Information given:
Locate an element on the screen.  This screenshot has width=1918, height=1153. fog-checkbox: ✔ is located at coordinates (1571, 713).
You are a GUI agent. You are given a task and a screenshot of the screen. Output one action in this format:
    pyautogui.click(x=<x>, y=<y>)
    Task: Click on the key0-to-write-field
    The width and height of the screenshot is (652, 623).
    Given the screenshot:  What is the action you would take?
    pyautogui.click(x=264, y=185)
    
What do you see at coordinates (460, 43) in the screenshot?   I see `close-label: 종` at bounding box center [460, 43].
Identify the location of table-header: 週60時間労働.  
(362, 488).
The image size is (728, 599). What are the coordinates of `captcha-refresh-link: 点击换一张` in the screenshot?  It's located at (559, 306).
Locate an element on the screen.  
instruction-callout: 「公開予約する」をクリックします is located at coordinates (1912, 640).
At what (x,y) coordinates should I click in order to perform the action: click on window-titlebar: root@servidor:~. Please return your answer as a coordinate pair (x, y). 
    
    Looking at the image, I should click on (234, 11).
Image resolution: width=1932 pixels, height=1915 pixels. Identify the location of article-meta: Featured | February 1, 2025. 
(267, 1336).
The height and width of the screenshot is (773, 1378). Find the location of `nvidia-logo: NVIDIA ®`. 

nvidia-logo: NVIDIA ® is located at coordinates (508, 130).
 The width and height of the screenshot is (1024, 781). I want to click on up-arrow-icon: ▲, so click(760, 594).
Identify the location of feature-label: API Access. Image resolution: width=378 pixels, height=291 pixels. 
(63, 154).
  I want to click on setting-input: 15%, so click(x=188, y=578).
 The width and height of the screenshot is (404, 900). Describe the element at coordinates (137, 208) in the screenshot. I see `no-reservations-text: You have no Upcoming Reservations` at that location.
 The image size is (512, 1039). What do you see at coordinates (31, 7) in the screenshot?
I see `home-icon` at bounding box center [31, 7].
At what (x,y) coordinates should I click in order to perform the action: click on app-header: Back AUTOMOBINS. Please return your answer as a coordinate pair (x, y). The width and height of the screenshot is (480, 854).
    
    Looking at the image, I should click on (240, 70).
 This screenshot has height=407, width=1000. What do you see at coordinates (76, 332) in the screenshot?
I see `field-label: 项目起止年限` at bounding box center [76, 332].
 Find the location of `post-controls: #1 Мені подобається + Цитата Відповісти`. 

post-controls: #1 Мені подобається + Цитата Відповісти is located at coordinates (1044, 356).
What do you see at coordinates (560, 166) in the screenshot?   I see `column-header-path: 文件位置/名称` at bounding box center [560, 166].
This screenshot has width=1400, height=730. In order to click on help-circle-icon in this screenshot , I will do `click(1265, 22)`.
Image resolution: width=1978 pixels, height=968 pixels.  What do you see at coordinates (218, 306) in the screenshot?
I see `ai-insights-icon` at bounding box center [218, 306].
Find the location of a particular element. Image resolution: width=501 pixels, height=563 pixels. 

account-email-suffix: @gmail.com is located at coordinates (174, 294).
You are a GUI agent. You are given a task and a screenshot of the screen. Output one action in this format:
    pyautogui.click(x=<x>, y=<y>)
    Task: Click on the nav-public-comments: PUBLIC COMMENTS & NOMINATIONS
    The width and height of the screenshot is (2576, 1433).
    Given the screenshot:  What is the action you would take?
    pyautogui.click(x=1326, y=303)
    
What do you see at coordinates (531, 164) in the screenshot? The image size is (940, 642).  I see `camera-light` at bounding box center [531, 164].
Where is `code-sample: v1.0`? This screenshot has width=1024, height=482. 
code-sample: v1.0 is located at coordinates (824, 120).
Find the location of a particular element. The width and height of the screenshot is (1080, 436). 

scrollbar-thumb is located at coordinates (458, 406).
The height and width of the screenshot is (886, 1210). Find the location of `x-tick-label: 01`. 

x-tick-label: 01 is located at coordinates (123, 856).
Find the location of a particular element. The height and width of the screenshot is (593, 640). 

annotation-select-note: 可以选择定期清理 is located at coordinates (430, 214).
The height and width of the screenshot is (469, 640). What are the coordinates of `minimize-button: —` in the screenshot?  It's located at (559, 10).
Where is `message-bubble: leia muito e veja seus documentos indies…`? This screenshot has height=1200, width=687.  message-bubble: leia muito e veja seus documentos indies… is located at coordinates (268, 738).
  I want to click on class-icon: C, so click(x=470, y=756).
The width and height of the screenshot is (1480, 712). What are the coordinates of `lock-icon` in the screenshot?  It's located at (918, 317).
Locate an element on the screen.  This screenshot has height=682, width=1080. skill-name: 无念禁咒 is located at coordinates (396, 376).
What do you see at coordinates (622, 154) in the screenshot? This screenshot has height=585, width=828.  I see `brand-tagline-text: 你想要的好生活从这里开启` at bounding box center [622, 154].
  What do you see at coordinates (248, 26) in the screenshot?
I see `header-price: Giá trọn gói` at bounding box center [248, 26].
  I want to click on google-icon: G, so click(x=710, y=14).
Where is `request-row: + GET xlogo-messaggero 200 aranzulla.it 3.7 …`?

Instructions for the task: Reproduce all of the material above word for word, keeping every line in its original order.

Response to the exercise:
Locate an element on the screen.  This screenshot has width=1918, height=1153. fog-checkbox: ✔ is located at coordinates (1571, 713).
You are a GUI agent. You are given a task and a screenshot of the screen. Output one action in this format:
    pyautogui.click(x=<x>, y=<y>)
    Task: Click on the key0-to-write-field
    The width and height of the screenshot is (652, 623).
    Given the screenshot:  What is the action you would take?
    pyautogui.click(x=264, y=185)
    
What do you see at coordinates (460, 43) in the screenshot?   I see `close-label: 종` at bounding box center [460, 43].
Identify the location of table-header: 週60時間労働.  
(362, 488).
The image size is (728, 599). What are the coordinates of `captcha-refresh-link: 点击换一张` in the screenshot?  It's located at (559, 306).
Locate an element on the screen.  
instruction-callout: 「公開予約する」をクリックします is located at coordinates (1912, 640).
At what (x,y) coordinates should I click in order to perform the action: click on window-titlebar: root@servidor:~. Please return your answer as a coordinate pair (x, y). 
    
    Looking at the image, I should click on (234, 11).
Image resolution: width=1932 pixels, height=1915 pixels. Identify the location of article-meta: Featured | February 1, 2025. 
(267, 1336).
The height and width of the screenshot is (773, 1378). Find the location of `nvidia-logo: NVIDIA ®`. 

nvidia-logo: NVIDIA ® is located at coordinates (508, 130).
 The width and height of the screenshot is (1024, 781). I want to click on up-arrow-icon: ▲, so click(760, 594).
Identify the location of feature-label: API Access. Image resolution: width=378 pixels, height=291 pixels. 
(63, 154).
  I want to click on setting-input: 15%, so click(x=188, y=578).
 The width and height of the screenshot is (404, 900). Describe the element at coordinates (137, 208) in the screenshot. I see `no-reservations-text: You have no Upcoming Reservations` at that location.
 The image size is (512, 1039). What do you see at coordinates (31, 7) in the screenshot?
I see `home-icon` at bounding box center [31, 7].
At what (x,y) coordinates should I click in order to perform the action: click on app-header: Back AUTOMOBINS. Please return your answer as a coordinate pair (x, y). The width and height of the screenshot is (480, 854).
    
    Looking at the image, I should click on (240, 70).
 This screenshot has height=407, width=1000. What do you see at coordinates (76, 332) in the screenshot?
I see `field-label: 项目起止年限` at bounding box center [76, 332].
 Find the location of `post-controls: #1 Мені подобається + Цитата Відповісти`. 

post-controls: #1 Мені подобається + Цитата Відповісти is located at coordinates (1044, 356).
What do you see at coordinates (560, 166) in the screenshot?   I see `column-header-path: 文件位置/名称` at bounding box center [560, 166].
This screenshot has width=1400, height=730. In order to click on help-circle-icon in this screenshot , I will do `click(1265, 22)`.
Image resolution: width=1978 pixels, height=968 pixels.  What do you see at coordinates (218, 306) in the screenshot?
I see `ai-insights-icon` at bounding box center [218, 306].
Find the location of a particular element. Image resolution: width=501 pixels, height=563 pixels. 

account-email-suffix: @gmail.com is located at coordinates (174, 294).
You are a GUI agent. You are given a task and a screenshot of the screen. Output one action in this format:
    pyautogui.click(x=<x>, y=<y>)
    Task: Click on the nav-public-comments: PUBLIC COMMENTS & NOMINATIONS
    The width and height of the screenshot is (2576, 1433).
    Given the screenshot:  What is the action you would take?
    pyautogui.click(x=1326, y=303)
    
What do you see at coordinates (531, 164) in the screenshot? The image size is (940, 642).  I see `camera-light` at bounding box center [531, 164].
Where is `code-sample: v1.0`? This screenshot has width=1024, height=482. 
code-sample: v1.0 is located at coordinates (824, 120).
Find the location of a particular element. The width and height of the screenshot is (1080, 436). 

scrollbar-thumb is located at coordinates (458, 406).
The height and width of the screenshot is (886, 1210). Find the location of `x-tick-label: 01`. 

x-tick-label: 01 is located at coordinates (123, 856).
Find the location of a particular element. The height and width of the screenshot is (593, 640). 

annotation-select-note: 可以选择定期清理 is located at coordinates (430, 214).
The height and width of the screenshot is (469, 640). What are the coordinates of `minimize-button: —` in the screenshot?  It's located at (559, 10).
Where is `message-bubble: leia muito e veja seus documentos indies…`? This screenshot has height=1200, width=687.  message-bubble: leia muito e veja seus documentos indies… is located at coordinates (268, 738).
  I want to click on class-icon: C, so click(x=470, y=756).
The width and height of the screenshot is (1480, 712). What are the coordinates of `lock-icon` in the screenshot?  It's located at (918, 317).
Locate an element on the screen.  This screenshot has height=682, width=1080. skill-name: 无念禁咒 is located at coordinates (396, 376).
What do you see at coordinates (622, 154) in the screenshot? This screenshot has height=585, width=828.  I see `brand-tagline-text: 你想要的好生活从这里开启` at bounding box center [622, 154].
  What do you see at coordinates (248, 26) in the screenshot?
I see `header-price: Giá trọn gói` at bounding box center [248, 26].
  I want to click on google-icon: G, so click(x=710, y=14).
Where is `request-row: + GET xlogo-messaggero 200 aranzulla.it 3.7 …`?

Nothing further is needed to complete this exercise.